London boroughs fear bigger classes and fewer teachers at 1,500 schools

London boroughs fear bigger classes and fewer teachers at 1,500 schools

CREDIT: This story was first seen in the Guardian
More than 1,500 schools in London will move to larger class sizes and fewer teachers under the government’s proposed national funding formula, according to forecasts by boroughs in the capital that predict they will suffer cuts of £360m in the first year, the Guardian reports.
London Councils, a bipartisan group representing 32 local authorities and the City of London, says the formula proposed by the education secretary, Justine Greening, will cut budgets at 70% of London schools at a time when they are already enduring a funding freeze and increased costs for wages, pensions and inflation.
“London is facing a double whammy,” said Claire Kober, the leader of Haringey council and deputy chair of London Councils. “Like schools all over the country, they have increasing costs. On top of that, the national funding formula is being devised and implemented at a time of austerity.”
The London local authorities are calling on Greening to revise the national funding formula “to better reflect London’s needs and to avoid a decrease in educational standards”.
The councils want the government to find a further £335m a year to ensure no schools are worse off nationally after the new formula is introduced.

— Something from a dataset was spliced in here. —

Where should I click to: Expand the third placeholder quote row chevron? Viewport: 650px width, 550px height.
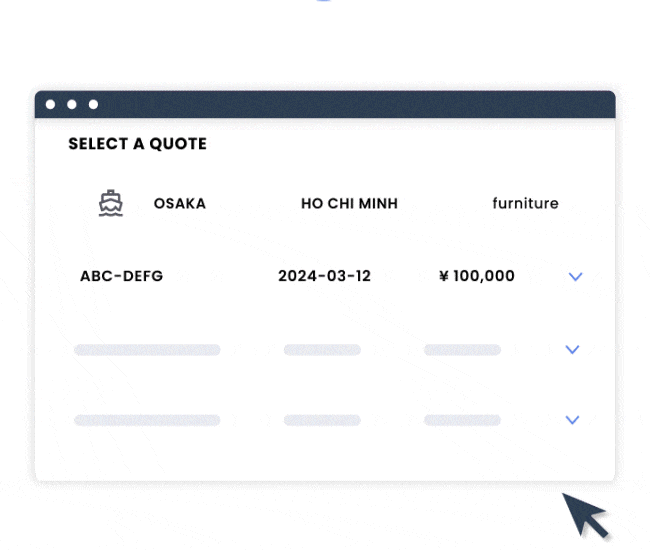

The chances of the formula being rewritten increased after surprise criticism from the F40 group of mainly Conservative MPs and councils that had long lobbied for a new funding formula to help schools in rural and shire areas.
Ivan Ould, F40’s chair, said his group’s enthusiasm for the formula “has to be tempered by an outcome that none of us really anticipated: that some poorly funded authorities will not gain and that many schools, both primary and secondary, within poorly funded authorities will lose out”.
Alex Chalk, the Conservative MP for Cheltenham and vice-chair of F40, said: “The formula that officials have come up with needs some work, as it falls short of delivering true fairness.”
The education secretary endured complaints from Tory backbenchers in parliament earlier this week.
Geoffrey Clifton-Brown, the Conservative MP for the Cotswolds, said two-thirds of schools in his region would be worse off under the new formula, telling Greening “it needs a radical overhauling”.
Kober said London Councils did not dispute the need for a more equitable formula to end funding imbalances, with some areas receiving as much as £6,000 per pupil and others about £4,000.
“The trouble is that the winners haven’t won as much as they thought and the losers are getting less at the same time as real terms cuts elsewhere,” Kober said.
According to London Councils, the impact of the funding freeze, rising costs and the new formula will force state schools in the city to find savings of £360m in the first year of the new formula, including £19m directly as a result of its introduction.
The councils state in their submission to the Department for Education’s consultation: “As around 70% of a school’s budget is spent on staff salaries, funding reductions are likely to result in fewer teachers and support staff posts in schools, as well as increased class sizes.
“This is significant because top quality teachers who are motivated and highly skilled are the main reason that children make progress and achieve good results in their education.”
It notes that London already struggles to recruit and retain teachers because of the high cost of living.
Boasting that “London’s schools are the best in the country ”, the submission says state schools in the capital have high rates of disadvantage, yet its school have the highest GCSE pass rates of any region in England, including among pupils on free school meals.
But the DfE defends the proposals, saying school funding is currently based on “patchy and inconsistent decisions that have built up over many years and on data that is over a decade old”.
A DfE spokesperson said that London was becoming more affluent but still had the highest proportion of children from a deprived background and the highest labour market costs.
“That is why it will remain the highest funded part of the country under our proposals, with inner London schools being allocated 30% more funding per pupil than the national average,” the DfE said.
However, the department has lost a tussle with the Treasury over £384m originally earmarked for converting failing schools into academies. But the policy was ended last year and the Treasury has now clawed back the funds.
Russell Hobby, the general secretary of the National Association of Head Teachers, said: “It is inappropriate that at a time when school budgets are being pushed beyond breaking point that the government is seeking to take further money away from them.”